In my oppinion their approach is too lax in some regards: For example they argue that it should be kept up to the organization, the coding guidelines or at least to the developer in which regard a comment should be denoted to associate to the “productive” coding. However, especially the “scope” of a comment can reveal much information about the structure of the coding. Often comments and their ranges of validity imply vital information about the partition of the statements when looking from a semantical point of view. Thus, the attributes provided for the comment tag in their DTD which just differenciate between the type of comment that was used in the original source code is too scarce for gaining this piece of information.
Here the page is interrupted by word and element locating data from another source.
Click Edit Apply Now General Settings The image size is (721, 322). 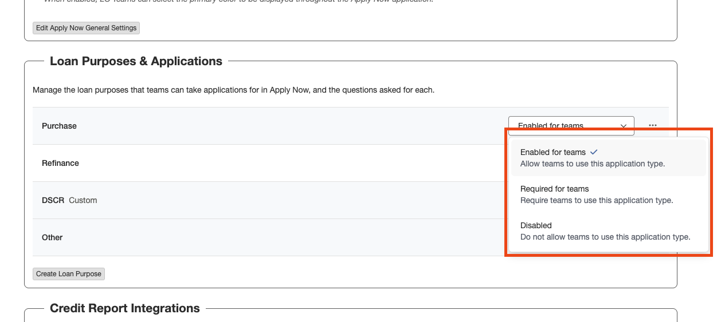click(86, 28)
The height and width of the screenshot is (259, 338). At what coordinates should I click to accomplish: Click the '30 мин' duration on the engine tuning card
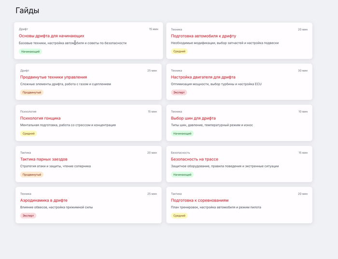303,71
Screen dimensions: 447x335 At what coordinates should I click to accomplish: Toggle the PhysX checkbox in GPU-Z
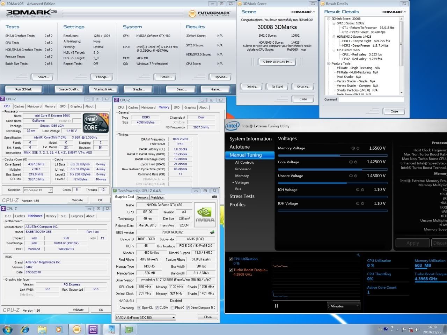172,307
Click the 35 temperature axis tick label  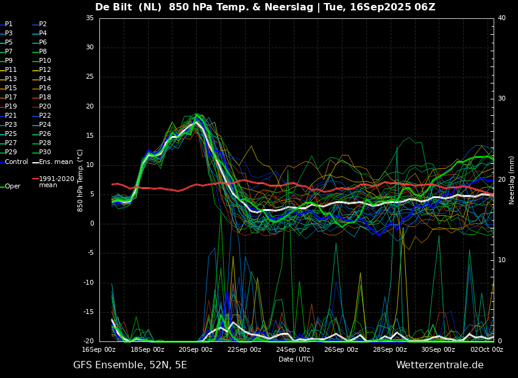point(90,18)
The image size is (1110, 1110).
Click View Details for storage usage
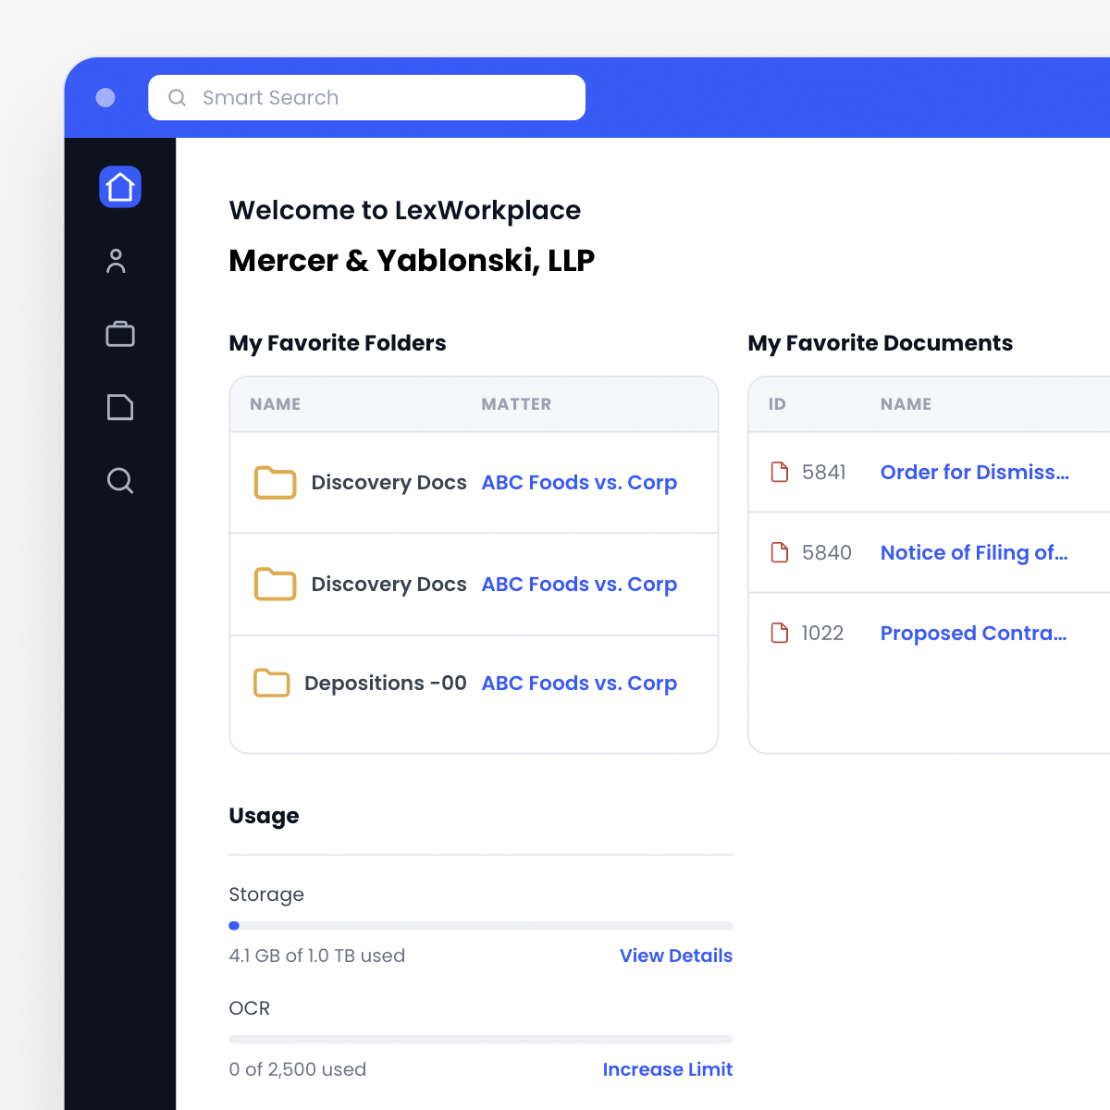676,956
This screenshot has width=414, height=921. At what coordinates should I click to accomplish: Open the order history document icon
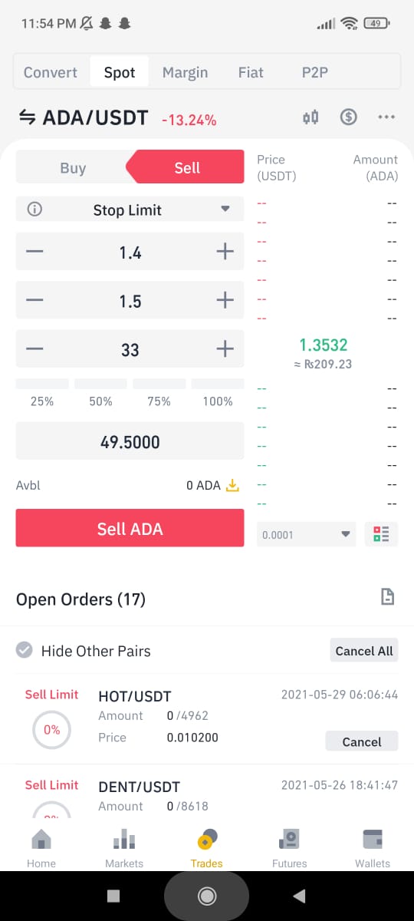pyautogui.click(x=388, y=597)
The root cause of this issue most likely is located in the fact that their toolkit is trying to generate a srcML’s file from a “canonical” source code file.
Better use srcML as Original
Moreover, I believe the toolkit approach described above is heading towards the false direction. Instead of trying to “augment” and enrich existing coding with XML tags to make “more valuable” by making it easier to analyse and transform, the better approach should be to declare the XML-enabled file as being the source! Let’s face the truth: Source code intended for compilation is no longer written with simple editors such as vi(m), jed, leafpad or Windows Notepad. Gone are these days where the developer was forced to use primitive means to squeeze out his thoughts and write it down letter by letter into a text format. The best example for this evolution from “writing down statements” towards a tool for development is Emacs which provides a rich set of plugins that allow you to write source code in almost any programming language you can imagine. Moreover, today’s reality is that the “standard developer” uses a source code editor which is part of an Integrated Development Environment (IDE) such as Eclipse, Netbeans, Visual Studio or similar for his task of implementing the next cutting-edge product. Last but not least those editors are already entire applications for themselves and feature advantages to their users such a like:
- Automatic Code Completion
- Online Parsing with Structure Analysis
- Bracket Matching
- Syntax Highlighting
So the most natural thing of the world is to enhance those feature-rich editors and not just to store “the text files” but allowing the developer to – for example – state the scope of a comment (in terms of lines) which is then stored in an “enhanced srcML” file on the local disk. For the sake of compatibility a redudant copy of the source code in the plain text format (which then does lack this information) can be stored side by side. The compiler then can use the plain text format for doing its processing — although it might be worth a though if using the srcML file would not provide additional benefit anyway (for example, the validity of the syntax is partially assured, because the well-formness of an XML file can be checked much easier than checking the consistency of an C++ source file; additionally, the AST is already partly present and does not need to be derived via costly string operations again). Let the idea of structure coding with the help of XML not new to the world, I was however still shocked, when I googled for the search terms “structured source code” editor: The number of hits is quite low and when looking into the details of the links it gets obvious that storing structured source code as original neither has hit reasearch nor the industry yet. This isn’t rocket science, is it?